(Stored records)
********************
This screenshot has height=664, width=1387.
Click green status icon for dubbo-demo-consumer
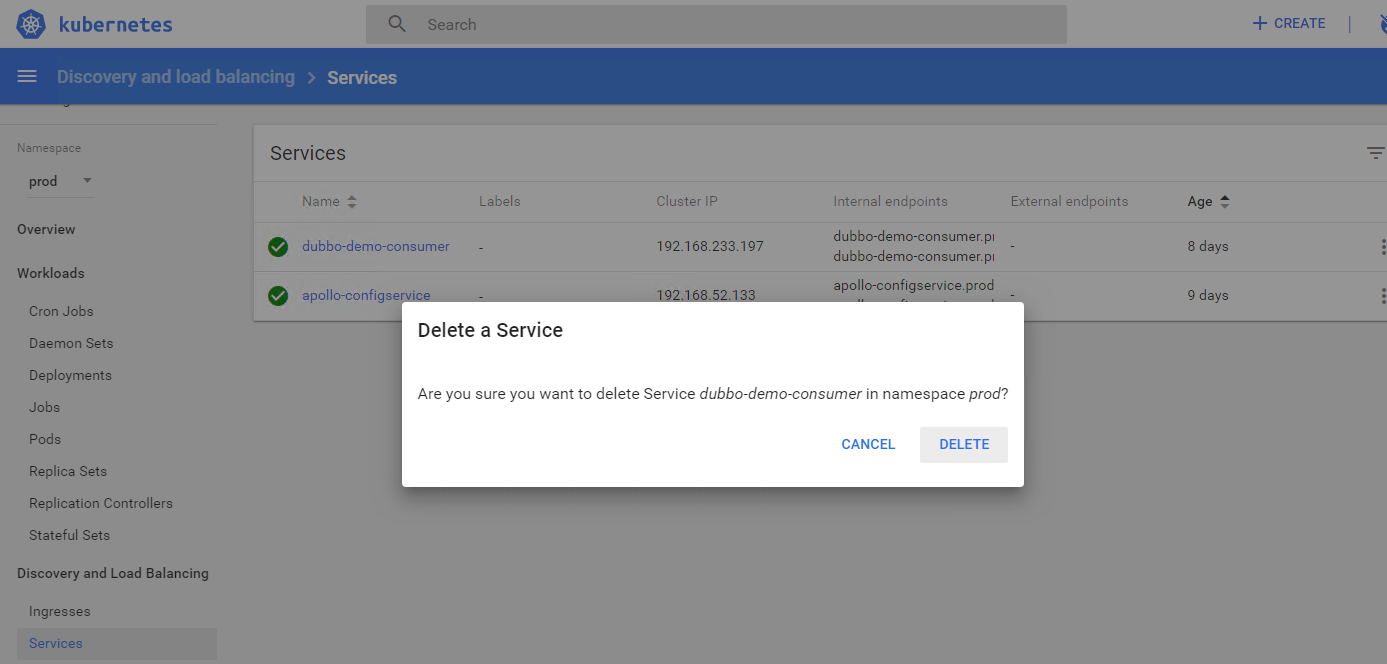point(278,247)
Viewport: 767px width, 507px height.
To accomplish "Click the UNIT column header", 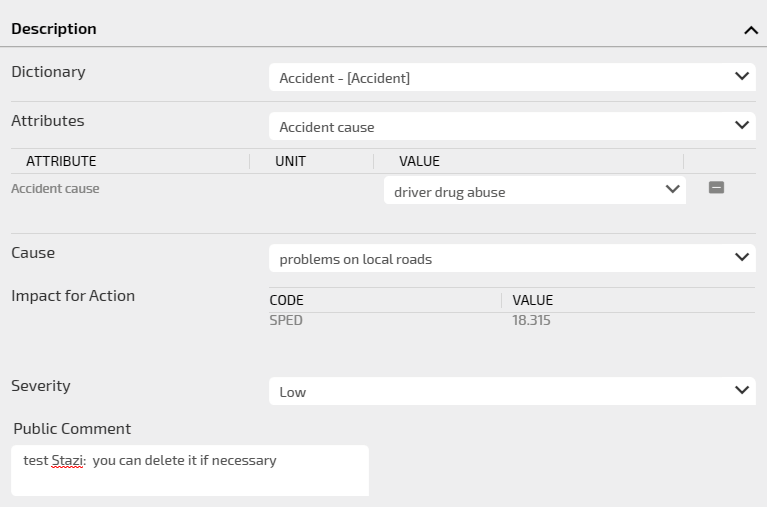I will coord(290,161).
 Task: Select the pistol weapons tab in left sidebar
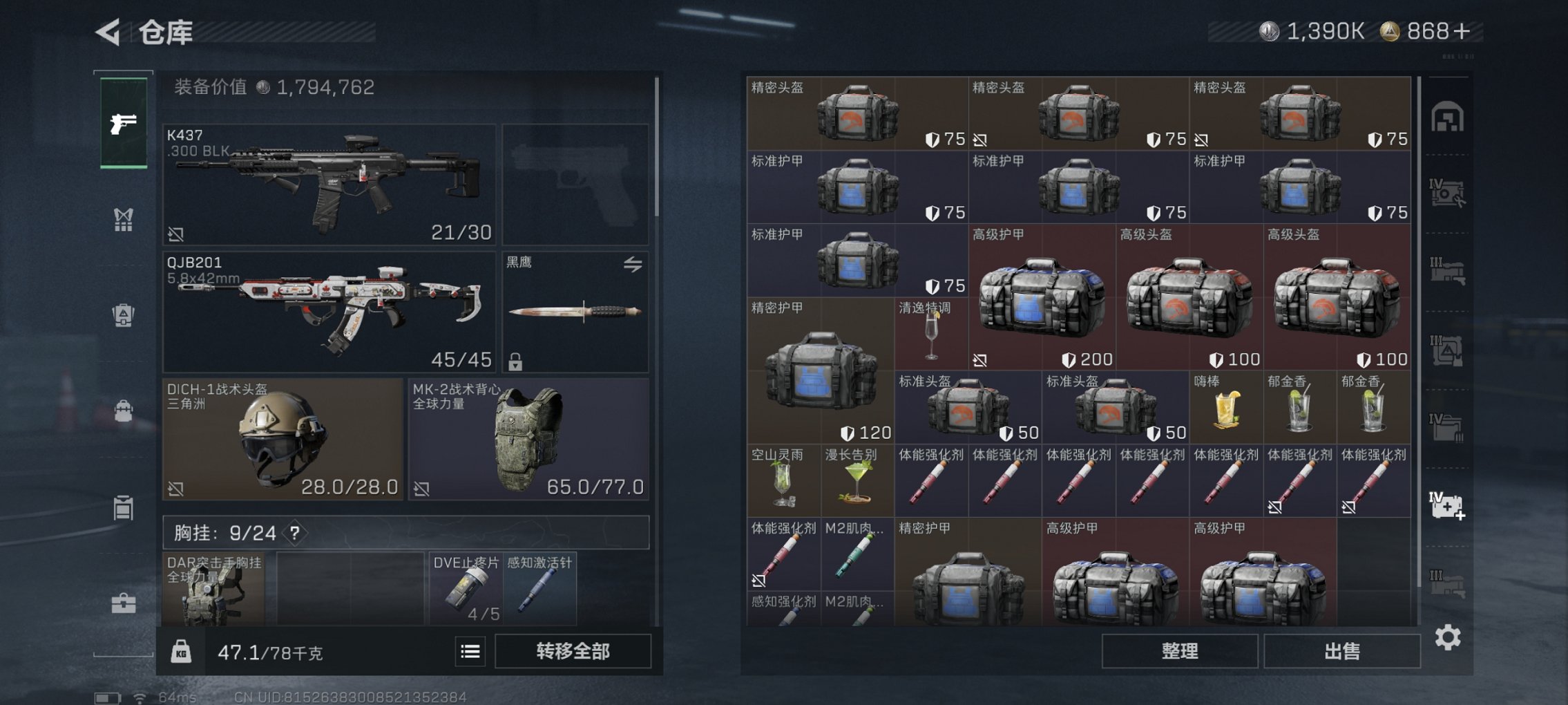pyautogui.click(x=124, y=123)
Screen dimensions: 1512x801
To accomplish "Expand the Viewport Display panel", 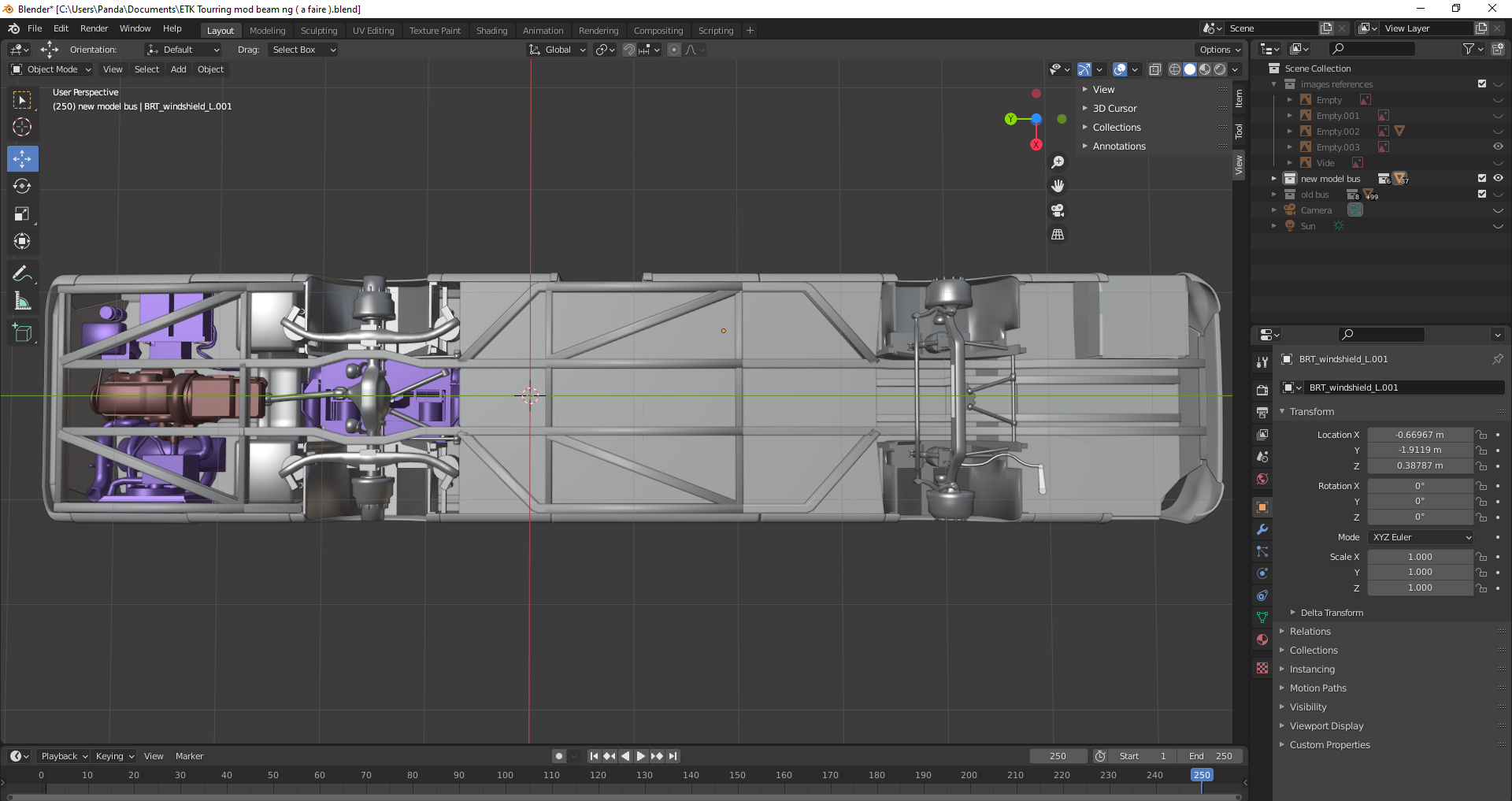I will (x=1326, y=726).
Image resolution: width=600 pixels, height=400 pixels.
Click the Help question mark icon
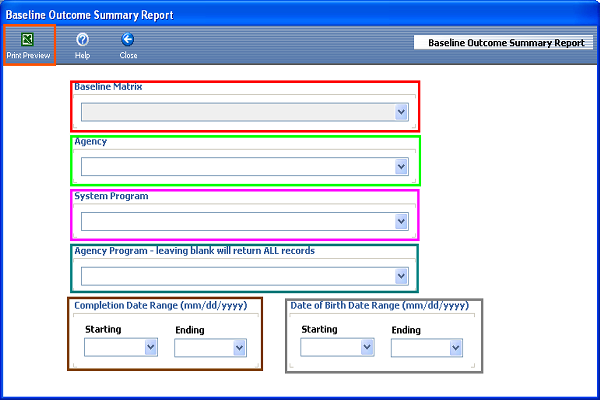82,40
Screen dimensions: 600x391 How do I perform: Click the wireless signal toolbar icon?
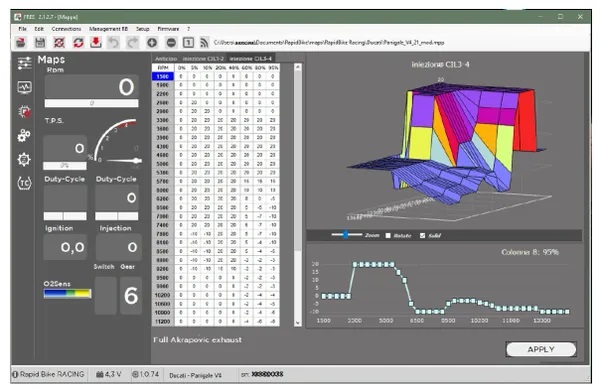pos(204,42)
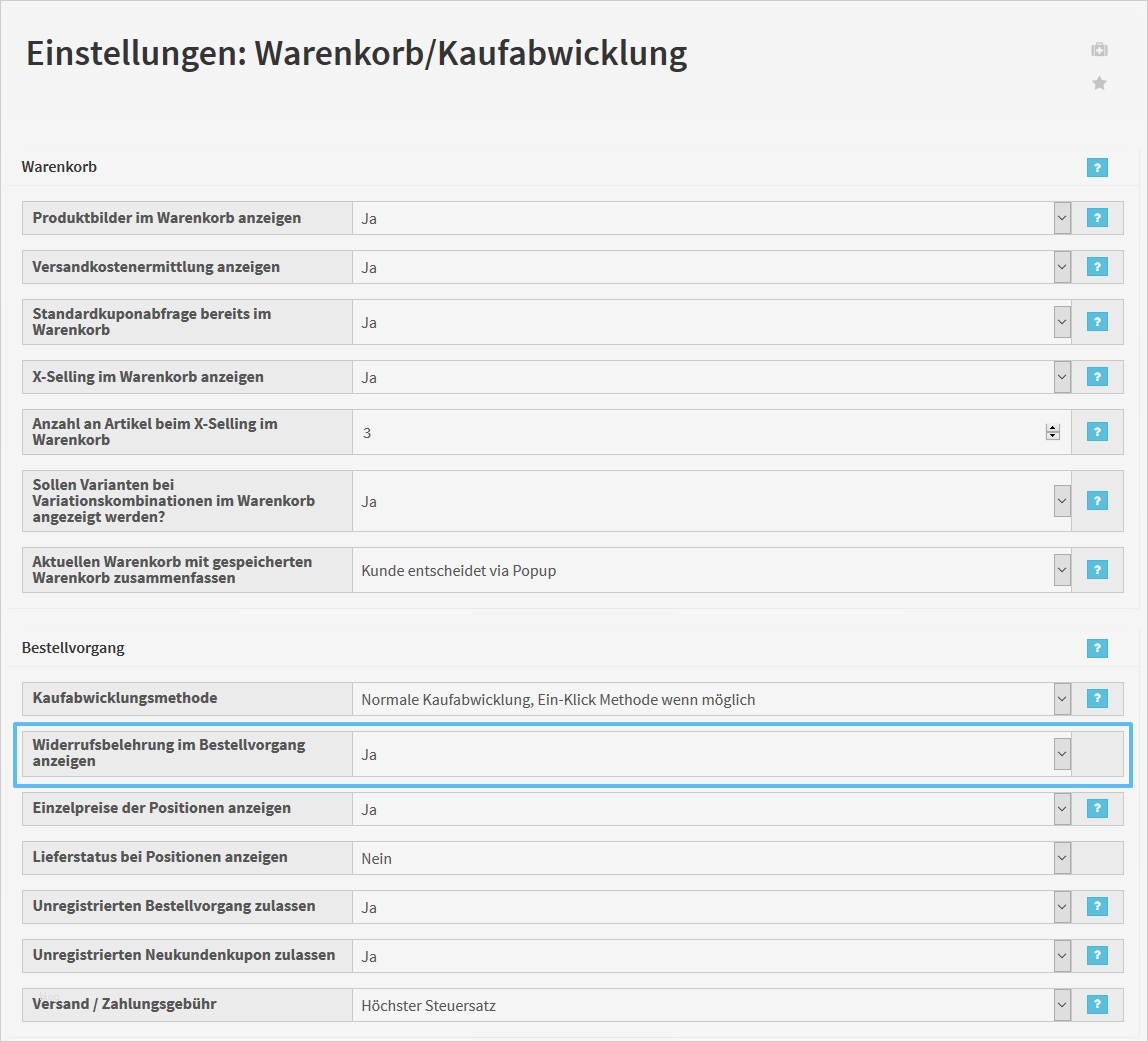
********************
* [REQUIRED ACTION]: Begin at the line containing "Image resolution: width=600" and stop at the final line of the data. Retype those lines exactly, without the pictures.

* [ANSWER AREA]:
Image resolution: width=600 pixels, height=400 pixels.
Click the Help question mark icon
82,40
Screen dimensions: 600x391 How do I perform: Click the wireless signal toolbar icon?
pos(204,42)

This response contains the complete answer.